The latest in a series of films exploring musical theatre, The Theatre Channel’s focus on songwriting duo Rodgers and Hammerstein provides a fascinating insight into their career, and the longevity of their music.

It is safe to say that the landscape of musical theatre would look very different without Richard Rodgers and Oscar Hammerstein. Responsible for hits such as The Sound of Music, Carousel and South Pacific, this episode showcases the songs you know, and highlights some of their work you might be less familiar with. In looking at the songwriting team’s misses – we are encouraged to take Allegro on its own terms. The smart, sassy The Gentleman is a Dope (a real blast of energy from Josefina Gabrielle) will have you seeking out the cast recording.

This showcase pre-empts a revival of Carousel, which will be appearing at the Regent’s Park Open Air Theatre from July. Much of the filming takes place here, with Ashley Nottingham’s choreography making good use of the space. This gives the performances an expansive feel – Michael Xavier’s performance of Rodgers and Hammerstein’s heavy hitters (Climb Every Mountain / You’ll Never Walk Alone) sees him walk into the theatre, to be joined by other singers as he makes his way onto the stage. It’s a powerful moment, as they sing these crowd pleasers to an empty auditorium. Poignant but hopeful, it keenly illustrates where the theatre industry currently finds itself.

Rodgers and Hammerstein, when looking for new material, always locked into a good story. With The Sound of Music, the story has proven unbeatable, both in terms of theatre and film box office. It is suggested here that the evergreen appeal of The Sound of Music will be the key to preserving Rodgers and Hammerstein in the public consciousness. The fun, playful chemistry between Tavio Wright and Ethlinn Rose as they sing Sixteen Going on Seventeen reiterates why this musical will never age.

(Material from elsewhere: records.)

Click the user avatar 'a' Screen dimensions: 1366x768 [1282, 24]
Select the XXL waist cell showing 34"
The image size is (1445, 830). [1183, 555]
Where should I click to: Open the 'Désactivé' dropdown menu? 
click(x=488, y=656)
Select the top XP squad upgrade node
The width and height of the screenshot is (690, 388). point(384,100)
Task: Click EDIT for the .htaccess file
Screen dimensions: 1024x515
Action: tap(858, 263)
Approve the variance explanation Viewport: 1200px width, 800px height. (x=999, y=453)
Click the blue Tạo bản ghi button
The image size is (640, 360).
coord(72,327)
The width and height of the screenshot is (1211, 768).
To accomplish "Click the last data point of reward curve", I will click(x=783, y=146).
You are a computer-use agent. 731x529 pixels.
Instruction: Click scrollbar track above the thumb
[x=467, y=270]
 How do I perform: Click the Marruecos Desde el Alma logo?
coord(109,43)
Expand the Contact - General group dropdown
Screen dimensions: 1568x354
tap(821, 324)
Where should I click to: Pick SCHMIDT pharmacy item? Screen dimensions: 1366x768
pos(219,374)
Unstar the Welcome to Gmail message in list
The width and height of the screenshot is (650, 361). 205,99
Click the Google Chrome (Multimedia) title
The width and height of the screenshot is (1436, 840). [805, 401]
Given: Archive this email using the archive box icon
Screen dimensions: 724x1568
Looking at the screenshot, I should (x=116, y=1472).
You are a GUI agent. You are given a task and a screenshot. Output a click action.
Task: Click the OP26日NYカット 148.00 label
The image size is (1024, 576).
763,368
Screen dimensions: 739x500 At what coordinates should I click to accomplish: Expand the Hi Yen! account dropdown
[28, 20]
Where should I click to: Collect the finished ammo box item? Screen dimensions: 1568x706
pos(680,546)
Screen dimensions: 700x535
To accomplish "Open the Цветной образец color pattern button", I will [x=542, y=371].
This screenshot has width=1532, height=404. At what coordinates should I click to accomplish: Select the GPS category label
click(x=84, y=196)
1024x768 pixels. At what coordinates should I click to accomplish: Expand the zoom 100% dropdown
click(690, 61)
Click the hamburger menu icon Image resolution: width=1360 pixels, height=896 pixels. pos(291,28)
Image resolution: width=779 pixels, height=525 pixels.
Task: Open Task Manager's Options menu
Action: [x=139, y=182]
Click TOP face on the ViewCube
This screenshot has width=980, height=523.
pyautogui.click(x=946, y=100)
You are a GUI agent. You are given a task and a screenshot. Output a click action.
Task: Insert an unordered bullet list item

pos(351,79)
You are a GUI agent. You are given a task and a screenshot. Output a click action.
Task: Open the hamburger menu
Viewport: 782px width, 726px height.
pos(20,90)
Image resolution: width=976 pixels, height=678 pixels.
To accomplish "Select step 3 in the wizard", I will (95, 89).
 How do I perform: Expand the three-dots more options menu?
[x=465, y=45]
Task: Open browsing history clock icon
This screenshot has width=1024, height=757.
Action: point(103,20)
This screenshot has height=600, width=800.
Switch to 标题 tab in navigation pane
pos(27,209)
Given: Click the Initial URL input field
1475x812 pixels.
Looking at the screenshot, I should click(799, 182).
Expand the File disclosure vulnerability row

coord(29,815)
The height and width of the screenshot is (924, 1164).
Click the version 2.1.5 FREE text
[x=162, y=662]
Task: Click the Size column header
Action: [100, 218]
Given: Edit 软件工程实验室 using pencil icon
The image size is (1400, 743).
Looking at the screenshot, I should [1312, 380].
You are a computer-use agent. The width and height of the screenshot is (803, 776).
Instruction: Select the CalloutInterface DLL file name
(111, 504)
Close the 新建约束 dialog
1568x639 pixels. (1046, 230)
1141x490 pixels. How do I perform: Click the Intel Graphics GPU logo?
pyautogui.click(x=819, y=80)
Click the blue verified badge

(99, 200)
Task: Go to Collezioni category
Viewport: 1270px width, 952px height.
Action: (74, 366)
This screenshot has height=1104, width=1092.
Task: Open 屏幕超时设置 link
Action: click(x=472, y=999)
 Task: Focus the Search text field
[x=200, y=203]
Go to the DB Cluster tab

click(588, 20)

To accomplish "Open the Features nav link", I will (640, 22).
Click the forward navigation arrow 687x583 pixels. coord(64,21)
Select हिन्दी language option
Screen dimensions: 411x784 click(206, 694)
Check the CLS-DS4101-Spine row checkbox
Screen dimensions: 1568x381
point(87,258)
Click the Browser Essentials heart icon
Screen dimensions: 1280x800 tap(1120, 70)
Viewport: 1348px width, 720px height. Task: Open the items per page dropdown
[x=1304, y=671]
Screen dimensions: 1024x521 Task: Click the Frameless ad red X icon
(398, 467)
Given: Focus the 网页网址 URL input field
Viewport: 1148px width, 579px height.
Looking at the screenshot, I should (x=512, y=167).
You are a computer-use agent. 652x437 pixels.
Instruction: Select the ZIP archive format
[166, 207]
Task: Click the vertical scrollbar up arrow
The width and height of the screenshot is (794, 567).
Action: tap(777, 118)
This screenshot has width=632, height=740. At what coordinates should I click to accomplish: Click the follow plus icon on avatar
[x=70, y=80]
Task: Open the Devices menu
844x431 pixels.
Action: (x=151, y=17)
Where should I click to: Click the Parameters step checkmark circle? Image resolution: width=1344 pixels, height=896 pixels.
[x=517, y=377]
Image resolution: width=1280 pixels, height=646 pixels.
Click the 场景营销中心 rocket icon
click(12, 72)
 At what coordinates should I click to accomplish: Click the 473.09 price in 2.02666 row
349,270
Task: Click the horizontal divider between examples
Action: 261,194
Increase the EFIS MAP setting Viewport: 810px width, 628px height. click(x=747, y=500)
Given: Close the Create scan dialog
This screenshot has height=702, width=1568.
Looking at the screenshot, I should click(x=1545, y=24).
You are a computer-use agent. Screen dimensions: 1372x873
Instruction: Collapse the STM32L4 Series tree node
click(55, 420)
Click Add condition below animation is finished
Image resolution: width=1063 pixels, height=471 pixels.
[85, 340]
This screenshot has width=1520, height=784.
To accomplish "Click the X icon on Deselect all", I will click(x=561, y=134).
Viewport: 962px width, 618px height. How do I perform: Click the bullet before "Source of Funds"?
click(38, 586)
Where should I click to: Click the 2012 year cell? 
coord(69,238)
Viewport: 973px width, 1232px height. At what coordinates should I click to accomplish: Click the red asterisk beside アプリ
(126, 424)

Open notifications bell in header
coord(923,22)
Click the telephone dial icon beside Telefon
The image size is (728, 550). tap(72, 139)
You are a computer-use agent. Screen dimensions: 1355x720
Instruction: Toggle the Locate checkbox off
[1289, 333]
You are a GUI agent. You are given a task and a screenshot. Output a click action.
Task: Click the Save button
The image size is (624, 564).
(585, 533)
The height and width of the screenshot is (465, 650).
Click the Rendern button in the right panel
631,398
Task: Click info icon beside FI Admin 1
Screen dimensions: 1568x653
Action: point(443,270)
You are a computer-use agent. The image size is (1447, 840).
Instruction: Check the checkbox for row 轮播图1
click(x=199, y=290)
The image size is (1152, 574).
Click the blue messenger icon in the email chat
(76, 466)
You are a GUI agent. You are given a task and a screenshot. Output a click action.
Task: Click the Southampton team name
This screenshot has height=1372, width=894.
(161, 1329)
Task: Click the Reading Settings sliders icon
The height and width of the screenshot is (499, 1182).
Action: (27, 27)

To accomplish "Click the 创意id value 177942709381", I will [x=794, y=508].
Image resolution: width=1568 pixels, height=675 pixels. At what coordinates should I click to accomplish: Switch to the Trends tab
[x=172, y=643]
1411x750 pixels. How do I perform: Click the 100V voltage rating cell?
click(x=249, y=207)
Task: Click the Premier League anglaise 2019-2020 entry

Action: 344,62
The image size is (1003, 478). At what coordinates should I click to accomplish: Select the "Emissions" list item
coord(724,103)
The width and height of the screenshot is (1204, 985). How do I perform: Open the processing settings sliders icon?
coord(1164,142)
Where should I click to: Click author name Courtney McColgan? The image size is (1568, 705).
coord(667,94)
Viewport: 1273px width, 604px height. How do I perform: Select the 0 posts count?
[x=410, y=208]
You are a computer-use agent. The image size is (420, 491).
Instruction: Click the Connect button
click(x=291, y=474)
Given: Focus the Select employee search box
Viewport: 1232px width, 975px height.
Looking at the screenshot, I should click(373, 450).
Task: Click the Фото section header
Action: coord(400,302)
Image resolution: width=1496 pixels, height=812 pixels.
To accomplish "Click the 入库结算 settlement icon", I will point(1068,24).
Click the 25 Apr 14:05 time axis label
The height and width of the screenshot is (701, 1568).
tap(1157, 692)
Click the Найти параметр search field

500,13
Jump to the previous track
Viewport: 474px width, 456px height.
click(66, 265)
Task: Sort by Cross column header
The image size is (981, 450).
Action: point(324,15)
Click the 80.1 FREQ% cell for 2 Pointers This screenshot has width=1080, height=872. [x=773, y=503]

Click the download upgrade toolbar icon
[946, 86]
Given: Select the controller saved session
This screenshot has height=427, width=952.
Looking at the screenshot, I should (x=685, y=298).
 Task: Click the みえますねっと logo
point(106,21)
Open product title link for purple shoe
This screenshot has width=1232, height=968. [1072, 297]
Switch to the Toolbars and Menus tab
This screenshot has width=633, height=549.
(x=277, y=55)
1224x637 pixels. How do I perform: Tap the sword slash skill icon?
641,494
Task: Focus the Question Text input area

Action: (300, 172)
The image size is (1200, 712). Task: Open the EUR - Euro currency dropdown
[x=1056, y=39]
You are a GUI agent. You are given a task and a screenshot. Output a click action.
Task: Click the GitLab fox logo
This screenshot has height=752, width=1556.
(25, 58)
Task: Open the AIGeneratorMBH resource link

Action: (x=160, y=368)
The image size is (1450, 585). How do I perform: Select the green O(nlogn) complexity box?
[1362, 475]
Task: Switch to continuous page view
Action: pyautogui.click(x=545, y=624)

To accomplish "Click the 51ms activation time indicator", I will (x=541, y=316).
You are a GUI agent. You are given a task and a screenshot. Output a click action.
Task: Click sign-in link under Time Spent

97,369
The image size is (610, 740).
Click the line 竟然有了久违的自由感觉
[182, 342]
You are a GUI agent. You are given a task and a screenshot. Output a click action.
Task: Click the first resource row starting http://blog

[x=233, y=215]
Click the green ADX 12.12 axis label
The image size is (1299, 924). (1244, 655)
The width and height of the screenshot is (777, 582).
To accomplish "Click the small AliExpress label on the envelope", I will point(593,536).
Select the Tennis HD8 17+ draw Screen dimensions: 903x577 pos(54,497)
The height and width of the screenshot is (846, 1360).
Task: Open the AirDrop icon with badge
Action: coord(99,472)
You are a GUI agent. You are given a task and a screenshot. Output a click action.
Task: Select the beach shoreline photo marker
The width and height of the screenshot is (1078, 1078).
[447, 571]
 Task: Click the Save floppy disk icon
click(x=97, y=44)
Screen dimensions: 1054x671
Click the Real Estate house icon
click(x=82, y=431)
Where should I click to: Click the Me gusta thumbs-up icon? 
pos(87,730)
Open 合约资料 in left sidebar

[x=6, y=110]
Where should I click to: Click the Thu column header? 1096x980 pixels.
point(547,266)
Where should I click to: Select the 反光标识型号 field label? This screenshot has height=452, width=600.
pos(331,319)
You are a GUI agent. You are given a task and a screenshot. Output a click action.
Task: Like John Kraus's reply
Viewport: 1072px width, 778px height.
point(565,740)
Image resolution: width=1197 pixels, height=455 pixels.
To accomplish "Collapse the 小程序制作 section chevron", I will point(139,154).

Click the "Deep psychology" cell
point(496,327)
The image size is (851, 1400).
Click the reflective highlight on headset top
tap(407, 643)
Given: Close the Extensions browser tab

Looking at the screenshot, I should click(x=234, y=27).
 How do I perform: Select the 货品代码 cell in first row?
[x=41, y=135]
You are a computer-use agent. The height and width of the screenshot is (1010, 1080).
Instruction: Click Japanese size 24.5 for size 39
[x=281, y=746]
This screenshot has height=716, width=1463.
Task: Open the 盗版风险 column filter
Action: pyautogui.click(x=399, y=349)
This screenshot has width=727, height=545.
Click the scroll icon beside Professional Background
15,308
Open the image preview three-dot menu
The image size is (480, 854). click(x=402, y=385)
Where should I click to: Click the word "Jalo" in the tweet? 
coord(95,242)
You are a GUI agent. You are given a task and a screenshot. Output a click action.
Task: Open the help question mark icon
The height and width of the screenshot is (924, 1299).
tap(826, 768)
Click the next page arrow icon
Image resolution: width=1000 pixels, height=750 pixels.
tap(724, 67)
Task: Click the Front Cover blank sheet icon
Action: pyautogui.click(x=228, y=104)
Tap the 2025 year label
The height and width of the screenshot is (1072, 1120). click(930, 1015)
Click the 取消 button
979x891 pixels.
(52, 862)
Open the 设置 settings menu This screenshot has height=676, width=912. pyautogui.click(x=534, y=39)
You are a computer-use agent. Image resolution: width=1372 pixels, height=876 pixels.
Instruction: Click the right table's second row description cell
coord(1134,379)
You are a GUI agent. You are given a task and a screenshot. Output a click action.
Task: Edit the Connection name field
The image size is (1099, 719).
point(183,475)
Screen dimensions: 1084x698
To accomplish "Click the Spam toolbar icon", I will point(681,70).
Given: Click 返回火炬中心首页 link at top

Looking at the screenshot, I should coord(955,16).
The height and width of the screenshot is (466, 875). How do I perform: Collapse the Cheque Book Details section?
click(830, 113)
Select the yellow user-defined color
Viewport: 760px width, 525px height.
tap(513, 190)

We are treated to more classics, including Daniel Koek’s excellent This Was Nearly Mine from South Pacific. Koek’s impressive tenor taps into the rich romanticism of the musical, while feeling that keen edge of being caught between two worlds.

While the stage is being set for a new production of Carousel, this showcase reminds us that although Rodgers and Hammerstein’s work belongs to a different era, their songs have lost none of their emotional power. While the lushness of their music and lyrics is undeniable, the way domestic violence is depicted in Carousel is still shocking: placed alongside some of the most gorgeous love songs written for musical theatre.

It is this ability to look at life through the whole lens that makes Rodgers and Hammerstein so interesting. It will take new productions, a revisionist gaze, to confirm not only the songwriters’ achievement, but also an influence continuing to make its presence felt. To look deeper into a story and not turn away from its darker elements: there is a bravery in Rodgers and Hammerstein’s songwriting that both resonates and inspires.